“It really makes you think,”
Segatta admitted in conversation with Bici.Pro, reflecting on life inside a WorldTour environment that suddenly feels very close.
Proximity without intimidation
Baruzzi and Segatta’s reactions echo a familiar refrain from inside Visma this winter. Riders stepping up at different levels have repeatedly spoken not about hierarchy or distance, but about accessibility.
“Being in the hotel with Van Aert, Vingegaard, and so many champions really makes you think,” Segatta said. “It’s beautiful. Even just talking with Piganzoli and Affini is emotional. These are riders I was watching on television until yesterday, and now they’re teammates.”

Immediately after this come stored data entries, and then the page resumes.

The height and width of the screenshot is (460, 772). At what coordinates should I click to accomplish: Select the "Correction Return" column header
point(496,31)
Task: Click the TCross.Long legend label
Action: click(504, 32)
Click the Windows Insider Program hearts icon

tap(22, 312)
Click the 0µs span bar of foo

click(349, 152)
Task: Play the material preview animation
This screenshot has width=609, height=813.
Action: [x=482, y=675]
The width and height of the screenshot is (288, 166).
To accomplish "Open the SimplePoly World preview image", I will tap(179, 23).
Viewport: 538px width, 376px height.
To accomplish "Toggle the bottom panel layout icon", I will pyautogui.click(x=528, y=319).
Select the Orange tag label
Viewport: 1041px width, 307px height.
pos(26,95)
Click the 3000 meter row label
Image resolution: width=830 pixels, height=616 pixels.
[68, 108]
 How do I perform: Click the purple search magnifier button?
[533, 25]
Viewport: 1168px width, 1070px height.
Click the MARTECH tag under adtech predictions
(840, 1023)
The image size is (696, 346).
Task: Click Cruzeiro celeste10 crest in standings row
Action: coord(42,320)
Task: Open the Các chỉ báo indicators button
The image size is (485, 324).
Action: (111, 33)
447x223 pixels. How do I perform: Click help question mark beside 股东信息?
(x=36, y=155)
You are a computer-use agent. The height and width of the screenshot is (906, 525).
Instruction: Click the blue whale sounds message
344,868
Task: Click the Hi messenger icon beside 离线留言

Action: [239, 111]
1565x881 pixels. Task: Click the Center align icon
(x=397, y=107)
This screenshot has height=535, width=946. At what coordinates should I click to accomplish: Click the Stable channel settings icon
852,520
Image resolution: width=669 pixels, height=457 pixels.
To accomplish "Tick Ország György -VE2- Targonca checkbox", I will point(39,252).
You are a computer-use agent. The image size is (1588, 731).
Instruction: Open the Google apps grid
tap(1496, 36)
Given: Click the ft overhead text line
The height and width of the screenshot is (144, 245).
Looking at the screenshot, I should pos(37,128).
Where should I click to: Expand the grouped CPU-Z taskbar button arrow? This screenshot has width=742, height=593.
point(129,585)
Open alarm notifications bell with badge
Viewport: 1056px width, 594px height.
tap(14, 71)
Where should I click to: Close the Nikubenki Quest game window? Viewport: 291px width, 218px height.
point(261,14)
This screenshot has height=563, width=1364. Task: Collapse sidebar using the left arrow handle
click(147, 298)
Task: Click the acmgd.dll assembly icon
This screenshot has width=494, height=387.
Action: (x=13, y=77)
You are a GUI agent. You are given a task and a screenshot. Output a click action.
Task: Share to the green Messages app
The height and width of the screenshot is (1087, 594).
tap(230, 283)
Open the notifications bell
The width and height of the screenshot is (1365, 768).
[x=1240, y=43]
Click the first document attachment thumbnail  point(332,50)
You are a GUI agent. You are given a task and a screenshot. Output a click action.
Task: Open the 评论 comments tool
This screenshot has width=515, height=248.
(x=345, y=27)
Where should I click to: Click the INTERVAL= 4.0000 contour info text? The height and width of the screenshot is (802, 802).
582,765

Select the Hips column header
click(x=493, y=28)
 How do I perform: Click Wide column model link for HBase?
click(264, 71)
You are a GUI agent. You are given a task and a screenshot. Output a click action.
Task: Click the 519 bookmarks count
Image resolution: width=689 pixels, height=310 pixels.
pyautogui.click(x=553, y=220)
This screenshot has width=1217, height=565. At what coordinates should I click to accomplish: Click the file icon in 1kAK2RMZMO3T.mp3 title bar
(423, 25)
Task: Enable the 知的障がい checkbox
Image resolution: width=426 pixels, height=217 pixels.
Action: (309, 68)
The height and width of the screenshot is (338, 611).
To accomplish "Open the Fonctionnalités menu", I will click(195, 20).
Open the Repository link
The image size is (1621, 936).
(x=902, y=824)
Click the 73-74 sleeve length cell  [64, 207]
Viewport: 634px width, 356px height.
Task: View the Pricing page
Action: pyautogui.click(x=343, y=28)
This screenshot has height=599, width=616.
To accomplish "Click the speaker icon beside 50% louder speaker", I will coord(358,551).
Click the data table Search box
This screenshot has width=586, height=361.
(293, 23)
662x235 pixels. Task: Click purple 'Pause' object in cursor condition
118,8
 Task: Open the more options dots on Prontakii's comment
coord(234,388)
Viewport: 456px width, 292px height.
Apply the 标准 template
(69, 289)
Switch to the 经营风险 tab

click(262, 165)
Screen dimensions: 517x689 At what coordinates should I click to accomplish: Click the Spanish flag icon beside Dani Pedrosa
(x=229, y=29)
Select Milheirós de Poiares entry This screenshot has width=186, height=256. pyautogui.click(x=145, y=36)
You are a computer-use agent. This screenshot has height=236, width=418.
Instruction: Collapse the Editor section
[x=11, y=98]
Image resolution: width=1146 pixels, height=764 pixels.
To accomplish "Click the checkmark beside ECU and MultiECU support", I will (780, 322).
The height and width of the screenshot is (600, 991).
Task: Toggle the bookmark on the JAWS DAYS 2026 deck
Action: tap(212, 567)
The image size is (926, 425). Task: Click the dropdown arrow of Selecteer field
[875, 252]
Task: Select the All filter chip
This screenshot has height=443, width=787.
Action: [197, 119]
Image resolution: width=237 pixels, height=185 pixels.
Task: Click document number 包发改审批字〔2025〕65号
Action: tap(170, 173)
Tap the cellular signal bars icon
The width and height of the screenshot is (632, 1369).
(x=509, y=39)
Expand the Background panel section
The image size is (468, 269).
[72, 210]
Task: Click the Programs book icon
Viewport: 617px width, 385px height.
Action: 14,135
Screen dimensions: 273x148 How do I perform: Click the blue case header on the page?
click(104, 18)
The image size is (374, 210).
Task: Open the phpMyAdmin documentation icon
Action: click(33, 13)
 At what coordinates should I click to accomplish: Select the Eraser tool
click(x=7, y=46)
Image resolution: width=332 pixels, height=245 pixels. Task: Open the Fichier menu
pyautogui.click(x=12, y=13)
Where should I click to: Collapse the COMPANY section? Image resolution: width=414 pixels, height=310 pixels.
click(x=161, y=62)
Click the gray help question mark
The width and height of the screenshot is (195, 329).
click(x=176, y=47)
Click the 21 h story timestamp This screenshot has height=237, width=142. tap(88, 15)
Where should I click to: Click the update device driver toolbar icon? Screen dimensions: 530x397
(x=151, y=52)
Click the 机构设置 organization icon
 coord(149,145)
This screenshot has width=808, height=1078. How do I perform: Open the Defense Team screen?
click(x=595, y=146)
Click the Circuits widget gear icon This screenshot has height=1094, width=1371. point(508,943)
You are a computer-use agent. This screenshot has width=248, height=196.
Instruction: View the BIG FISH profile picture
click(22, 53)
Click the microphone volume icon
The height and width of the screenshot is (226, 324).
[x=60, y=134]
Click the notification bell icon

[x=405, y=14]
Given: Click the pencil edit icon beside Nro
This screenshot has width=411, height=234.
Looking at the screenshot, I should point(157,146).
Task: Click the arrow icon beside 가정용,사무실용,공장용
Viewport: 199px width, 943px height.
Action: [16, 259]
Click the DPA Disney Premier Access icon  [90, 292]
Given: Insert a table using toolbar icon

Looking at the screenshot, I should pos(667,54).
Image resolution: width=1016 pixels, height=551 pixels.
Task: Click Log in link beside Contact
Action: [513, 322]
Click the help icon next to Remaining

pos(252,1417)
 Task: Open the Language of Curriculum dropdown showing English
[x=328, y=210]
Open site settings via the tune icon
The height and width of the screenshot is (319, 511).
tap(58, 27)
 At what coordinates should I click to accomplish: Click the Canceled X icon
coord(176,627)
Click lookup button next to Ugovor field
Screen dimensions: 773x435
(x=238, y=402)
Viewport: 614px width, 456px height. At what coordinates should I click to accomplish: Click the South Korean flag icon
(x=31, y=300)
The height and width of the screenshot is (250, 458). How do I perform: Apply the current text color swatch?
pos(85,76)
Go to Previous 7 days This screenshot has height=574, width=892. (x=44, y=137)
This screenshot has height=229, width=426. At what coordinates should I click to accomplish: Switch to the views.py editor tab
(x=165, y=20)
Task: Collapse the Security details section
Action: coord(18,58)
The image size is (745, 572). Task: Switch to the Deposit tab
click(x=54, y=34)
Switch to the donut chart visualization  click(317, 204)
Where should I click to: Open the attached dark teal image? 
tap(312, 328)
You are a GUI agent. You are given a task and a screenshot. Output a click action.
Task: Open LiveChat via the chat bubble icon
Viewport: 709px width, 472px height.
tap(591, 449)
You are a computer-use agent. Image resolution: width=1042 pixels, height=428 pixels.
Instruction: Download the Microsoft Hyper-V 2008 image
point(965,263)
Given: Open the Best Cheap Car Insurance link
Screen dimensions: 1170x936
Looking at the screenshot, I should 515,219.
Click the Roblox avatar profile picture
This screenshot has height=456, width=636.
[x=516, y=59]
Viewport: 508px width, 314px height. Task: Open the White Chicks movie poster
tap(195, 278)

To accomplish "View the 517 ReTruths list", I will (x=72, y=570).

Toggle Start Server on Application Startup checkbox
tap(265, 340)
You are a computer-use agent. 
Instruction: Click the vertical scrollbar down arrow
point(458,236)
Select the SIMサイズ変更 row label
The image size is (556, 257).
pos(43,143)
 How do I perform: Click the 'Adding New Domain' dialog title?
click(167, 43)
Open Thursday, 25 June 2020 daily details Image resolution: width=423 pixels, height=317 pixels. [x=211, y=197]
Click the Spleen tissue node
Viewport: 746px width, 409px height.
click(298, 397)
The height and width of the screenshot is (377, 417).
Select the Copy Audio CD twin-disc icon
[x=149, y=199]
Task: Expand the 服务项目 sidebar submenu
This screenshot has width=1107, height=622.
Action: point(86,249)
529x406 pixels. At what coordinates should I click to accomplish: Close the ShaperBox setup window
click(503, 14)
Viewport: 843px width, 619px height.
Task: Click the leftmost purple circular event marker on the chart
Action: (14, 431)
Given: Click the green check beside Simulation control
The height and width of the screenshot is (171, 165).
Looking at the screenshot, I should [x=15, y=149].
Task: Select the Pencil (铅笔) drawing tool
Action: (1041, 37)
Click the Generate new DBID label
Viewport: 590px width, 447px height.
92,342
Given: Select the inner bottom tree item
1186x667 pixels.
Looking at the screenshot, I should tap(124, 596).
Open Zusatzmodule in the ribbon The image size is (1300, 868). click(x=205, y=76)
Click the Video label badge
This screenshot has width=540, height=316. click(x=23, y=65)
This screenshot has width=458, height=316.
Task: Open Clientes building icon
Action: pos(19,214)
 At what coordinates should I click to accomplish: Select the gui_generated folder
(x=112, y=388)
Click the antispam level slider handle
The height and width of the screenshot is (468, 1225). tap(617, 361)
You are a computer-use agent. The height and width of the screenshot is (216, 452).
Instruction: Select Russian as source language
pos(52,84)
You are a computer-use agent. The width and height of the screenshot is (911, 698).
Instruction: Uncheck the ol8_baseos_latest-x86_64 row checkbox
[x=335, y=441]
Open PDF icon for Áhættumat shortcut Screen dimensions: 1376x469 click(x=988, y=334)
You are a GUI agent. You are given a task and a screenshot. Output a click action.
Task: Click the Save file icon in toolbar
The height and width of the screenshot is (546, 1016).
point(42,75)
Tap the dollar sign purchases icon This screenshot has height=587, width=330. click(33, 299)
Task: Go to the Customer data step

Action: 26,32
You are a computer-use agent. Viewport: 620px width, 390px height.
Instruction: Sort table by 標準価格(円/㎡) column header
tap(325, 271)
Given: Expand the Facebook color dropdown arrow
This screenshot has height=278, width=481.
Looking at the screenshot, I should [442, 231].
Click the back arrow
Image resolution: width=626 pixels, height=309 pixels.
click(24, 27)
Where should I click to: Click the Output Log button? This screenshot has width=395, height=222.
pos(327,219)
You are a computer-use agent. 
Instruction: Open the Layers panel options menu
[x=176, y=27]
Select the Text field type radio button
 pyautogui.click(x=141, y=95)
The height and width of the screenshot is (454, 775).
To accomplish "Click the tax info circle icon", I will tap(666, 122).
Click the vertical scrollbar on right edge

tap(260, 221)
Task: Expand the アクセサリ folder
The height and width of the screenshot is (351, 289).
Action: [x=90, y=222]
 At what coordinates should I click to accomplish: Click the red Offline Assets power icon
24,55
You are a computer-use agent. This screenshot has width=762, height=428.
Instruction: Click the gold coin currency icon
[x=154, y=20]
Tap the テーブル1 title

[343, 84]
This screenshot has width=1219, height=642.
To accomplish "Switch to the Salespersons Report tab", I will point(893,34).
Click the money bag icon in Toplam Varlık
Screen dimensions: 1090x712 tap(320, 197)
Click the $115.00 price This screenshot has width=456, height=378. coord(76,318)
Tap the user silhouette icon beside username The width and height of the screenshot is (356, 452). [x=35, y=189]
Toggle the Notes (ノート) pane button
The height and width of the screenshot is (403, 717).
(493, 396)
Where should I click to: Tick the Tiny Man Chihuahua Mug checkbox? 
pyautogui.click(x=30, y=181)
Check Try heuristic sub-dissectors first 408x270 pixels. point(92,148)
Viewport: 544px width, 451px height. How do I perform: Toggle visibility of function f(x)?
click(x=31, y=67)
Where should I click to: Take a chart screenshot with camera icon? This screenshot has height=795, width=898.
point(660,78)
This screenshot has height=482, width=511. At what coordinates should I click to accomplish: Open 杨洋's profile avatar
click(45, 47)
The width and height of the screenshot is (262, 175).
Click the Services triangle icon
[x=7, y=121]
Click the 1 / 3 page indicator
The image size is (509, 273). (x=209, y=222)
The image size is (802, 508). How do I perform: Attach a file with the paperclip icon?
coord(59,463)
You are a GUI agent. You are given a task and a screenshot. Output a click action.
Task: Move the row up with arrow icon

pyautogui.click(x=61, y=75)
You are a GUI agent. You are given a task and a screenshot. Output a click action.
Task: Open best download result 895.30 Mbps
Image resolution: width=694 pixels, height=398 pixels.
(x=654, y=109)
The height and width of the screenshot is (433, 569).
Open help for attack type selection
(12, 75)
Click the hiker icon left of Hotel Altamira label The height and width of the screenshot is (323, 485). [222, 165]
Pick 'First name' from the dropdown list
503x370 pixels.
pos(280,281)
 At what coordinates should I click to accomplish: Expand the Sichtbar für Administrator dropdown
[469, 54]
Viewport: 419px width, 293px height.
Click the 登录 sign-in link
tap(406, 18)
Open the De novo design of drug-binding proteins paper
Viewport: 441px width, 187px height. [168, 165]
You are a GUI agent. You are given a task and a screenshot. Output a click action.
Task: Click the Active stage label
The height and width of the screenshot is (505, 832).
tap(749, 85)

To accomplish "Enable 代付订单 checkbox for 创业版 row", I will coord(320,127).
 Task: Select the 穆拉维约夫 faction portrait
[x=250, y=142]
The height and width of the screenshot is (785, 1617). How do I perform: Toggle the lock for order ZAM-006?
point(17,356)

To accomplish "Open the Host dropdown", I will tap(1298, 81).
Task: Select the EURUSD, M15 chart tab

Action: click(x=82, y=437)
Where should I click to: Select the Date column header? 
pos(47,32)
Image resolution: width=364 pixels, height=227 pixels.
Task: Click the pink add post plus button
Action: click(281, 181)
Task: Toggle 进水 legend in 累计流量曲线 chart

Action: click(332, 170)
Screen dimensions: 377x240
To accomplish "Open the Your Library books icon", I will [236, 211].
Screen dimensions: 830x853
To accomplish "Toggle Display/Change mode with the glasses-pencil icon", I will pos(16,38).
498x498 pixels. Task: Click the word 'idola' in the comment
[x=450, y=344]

Baruzzi was equally direct about the impact of that closeness. “Van Aert has always been my idol,” he said. “Seeing him and speaking to him is something that doesn’t happen every day. It’s an emotion and a memory that will stay with me forever.”
That sense of awe, importantly, is not accompanied by fear. Like other young riders who have spoken publicly about their first months inside Visma, neither Baruzzi nor Segatta describe an environment built on intimidation. Instead, they repeatedly emphasise openness.
“There’s incredible availability from everyone,” Baruzzi explained. “Staff, directors, teammates. The impact of joining a team like this is huge, but everyone helps you.”
A familiar Visma pattern
Those comments sit comfortably alongside similar testimony already heard inside the team this season.
Earlier this winter, Davide Piganzoli spoke about being surprised by how much dialogue shapes Visma’s daily work, while Matthew Brennan has described being supported into responsibility rather than shielded from it. Even riders already established in the WorldTour have highlighted how quickly newcomers are made to feel part of the structure.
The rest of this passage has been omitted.